Aureole e tigri dal mondo queer. Racconti di un’altra letteratura
- Autore: Franco Buffoni
- Genere: Romanzi e saggi storici
- Categoria: Saggistica
- Anno di pubblicazione: 2025
Già il titolo di questo anomalo saggio, Aureole e tigri dal mondo queer. Racconti di un’altra letteratura di Franco Buffoni (Il ramo e la foglia edizioni, 2025), etichetta una parte di libri che non potevano trovare un successo subitaneo, perché pubblicati dopo cinquant’anni e più, come il romanzo Maurice di Morgan Forster scritto nel 1914 ma pubblicato nel 1971, e ora oggetto di "culto" anche per il film del 1987 di James Ivory. In realtà Forster era bene accetto nel gruppo di Bloomsbury, una casa ereditata dal fratello di Virginia Woolf e di Vanessa Bell, dove passavano Keynes, Forster, Clive Bell, Leonard Woolf, il marito di Virginia, e tutti più o meno si confidavano di amori bisessuali; la stessa scrittrice di Mrs Dalloway aveva un’amante e il marito lo intuiva, lo sapeva.

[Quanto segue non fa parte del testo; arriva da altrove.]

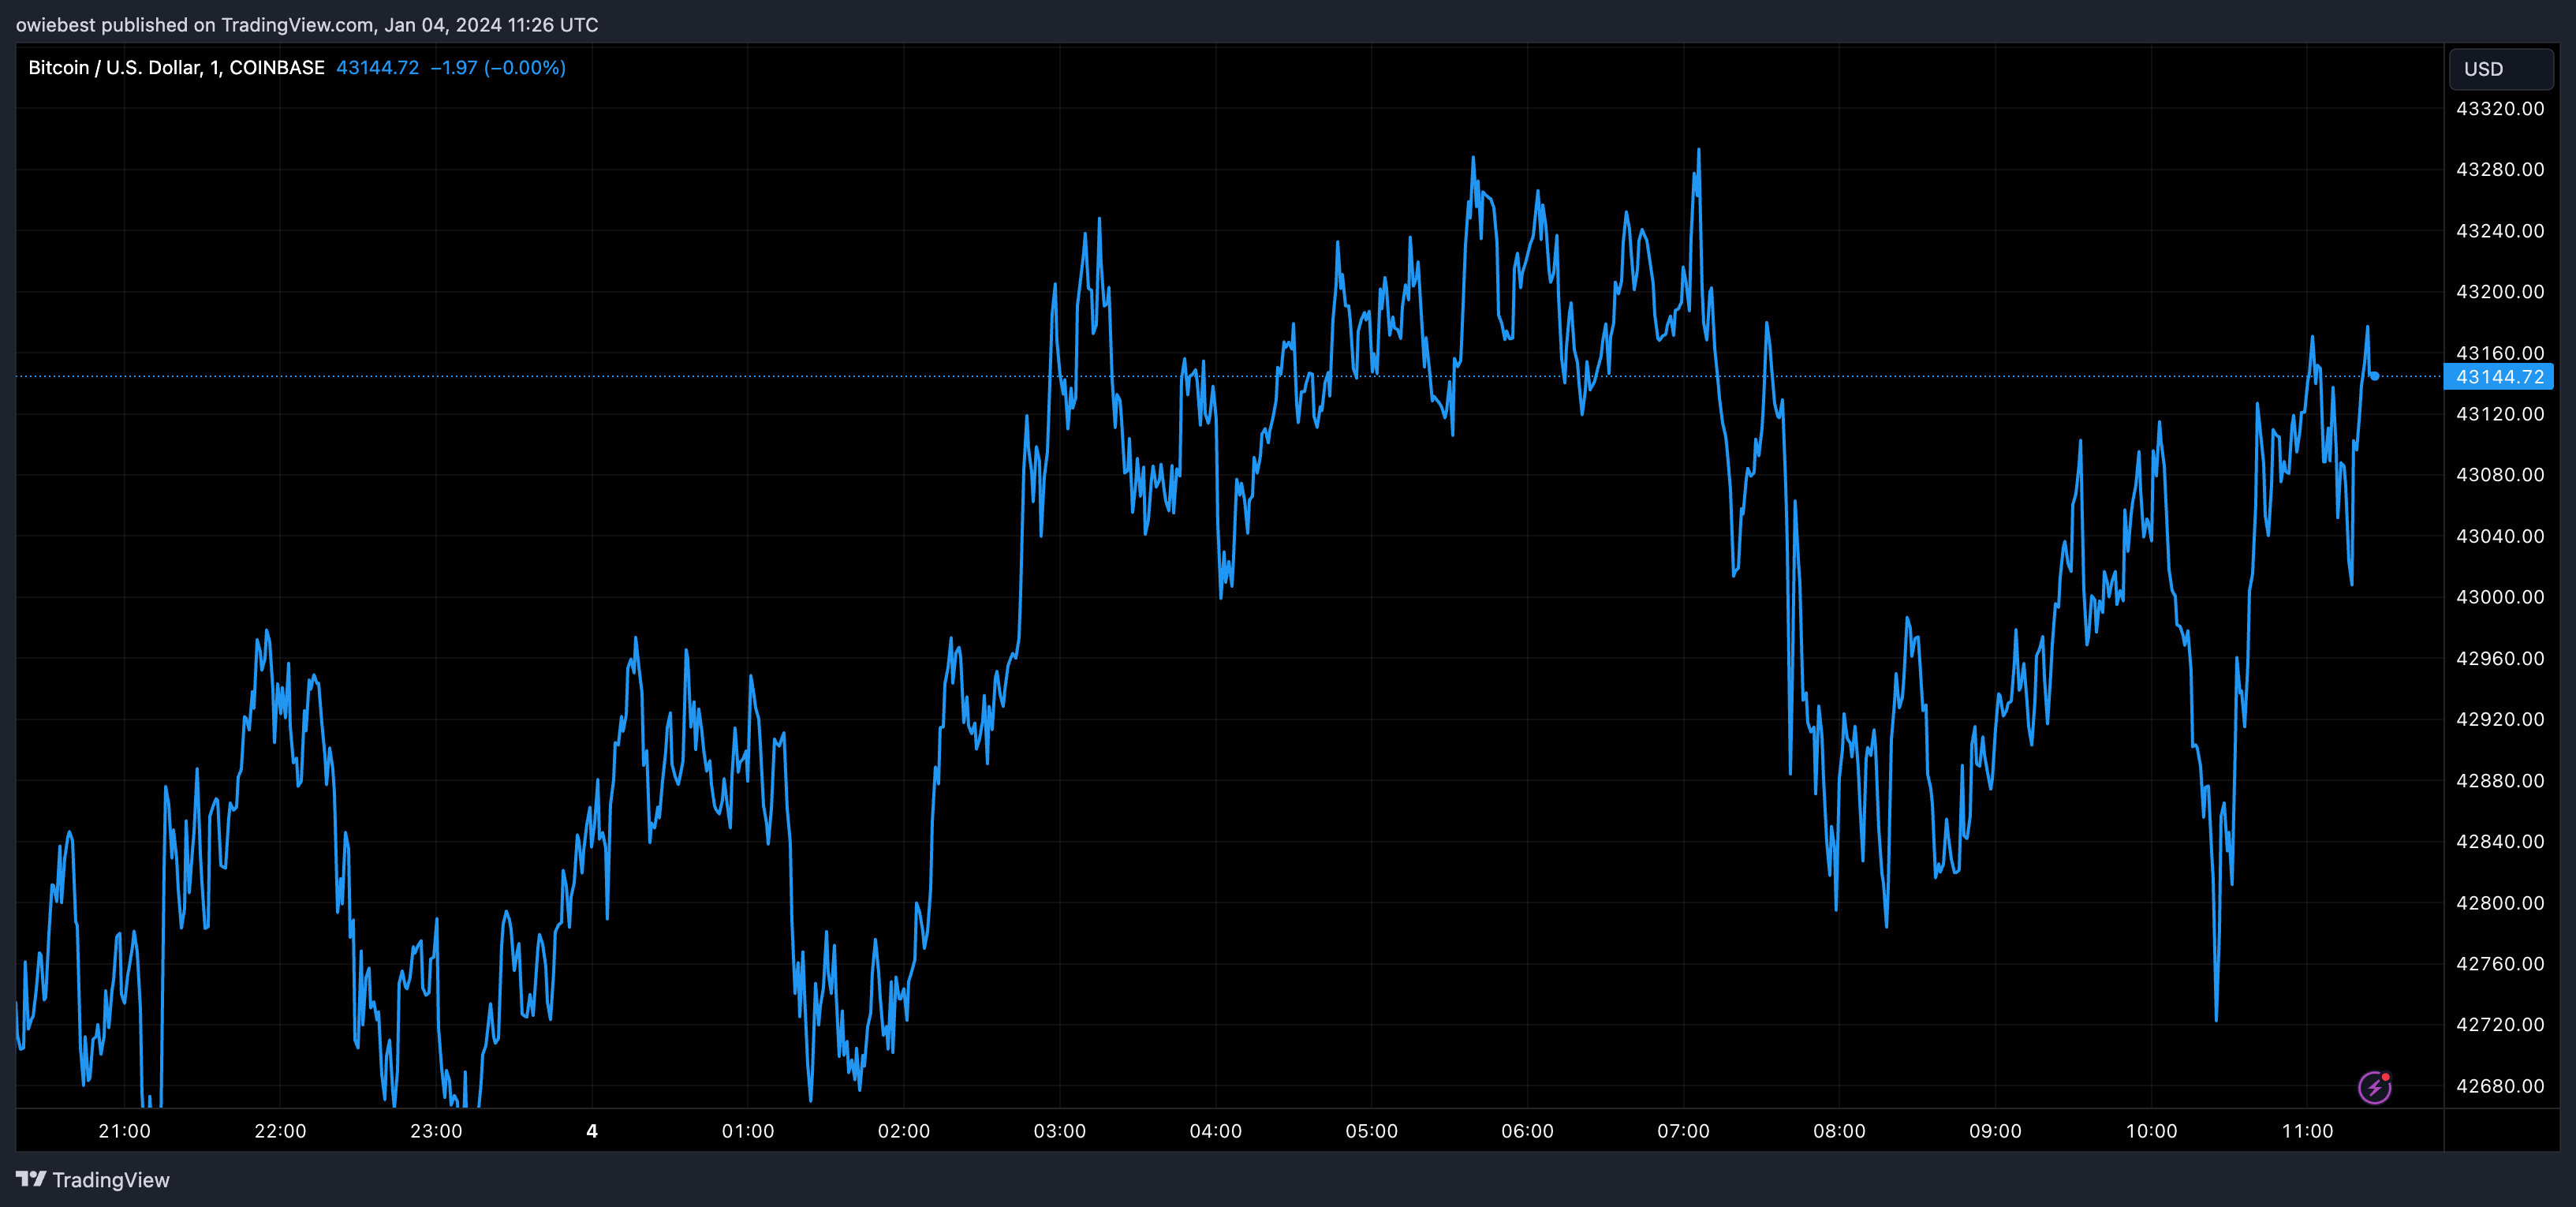Click the 'owiebest' username in the header

pos(55,24)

Come dire che un certo snobismo inglese, ma anche europeo, passava da esperienze erotiche compiute e da libri, viaggi, droghe. In realtà la legge inglese fu molto severa, gli "invertiti" erano puniti con la prigione e chi era bisessuale ricordava con orrore il processo a Oscar Wilde. Ma ora, nel momento del fluid sex, l’autore scrive capitoli come “gaye inconsapevolezze”. Scrive su molti autori che hanno scritto durante i primi anni dell’Aids. Non si capisce perché titola “un’altra letteratura”. Se è letteratura, poco ci importa quali sono i temi. Se due donne si baciano, ci interessa sapere come questa emozione ci viene resa con le parole. Non altro. Buffoni ci dice molto, ma a volte si ritorna su persone che dovrebbero essere trattate con maggiore rispetto, come il poeta di Recanati, Giacomo Leopardi. A tutt’oggi è l’intellettuale formidabile, il genio di riferimento, ma Buffoni scrive dopo tante insinuazioni di altri critici letterari che Leopardi era innamorato di Ranieri, questo bellissimo giovane, conosciuto a Firenze nel 1830, che trascinò a Napoli, nel 1833, il poeta dei Canti. Buffoni è certo che tra i due ci fosse anche dell’amore fisico e che Leopardi frequentava giovani ragazzi di vita "napoletani" dando loro dei soldi. Chi scrive è ormai troppo stanco per dire che queste sono affermazioni false o travisate. Il periodo napoletano fu creativamente geniale per Leopardi, dove scrisse le migliori poesie inserite nei Canti. Ma l’uomo era malatissimo, non poteva nemmeno mangiare i gelati di cui era ghiotto, perché gli facevano malissimo per le sue malattie. E non solo, Leopardi si sentì libero di non cambiare camicia ogni giorno e si presentava agli astanti con patacche di gelato e altro. Un atto di liberazione anche sul modo di vivere, dopo gli anni di formalità nel vestire e nei modi, a Recanati. Ma come poteva Leopardi avere una vita "intima", se stava per lasciare questo mondo? Morì infatti nel 1837. Dopo aver patito dolori atroci, i giorni in cui non soffriva troppo scriveva a Ranieri che lo amava e lo sentiva come ultimo sostegno, ma amore fraterno, come scrisse il giovane Antonio. L’impasse su questo florilegio di sentimenti è nato perché il giovane chiedeva tantissimi soldi al nostro "genio", che glieli dava, ma con nessun do ut des, perché Ranieri se li sarebbe presi comunque i soldi, alla morte del poeta, per debiti di gioco e denaro a donne di malaffare.
D’altra parte questo libro è interessante e ben scritto, e la presenza del poeta di Recanati stona col titolo di questo saggio. Scrivere ancora di un amore segreto che finiva tra le lenzuola è un abbaglio. Nondimeno, di scrittori e di scrittrici queer ce ne sono a palate, e il libro di Buffoni è molto bello e pieno di spunti.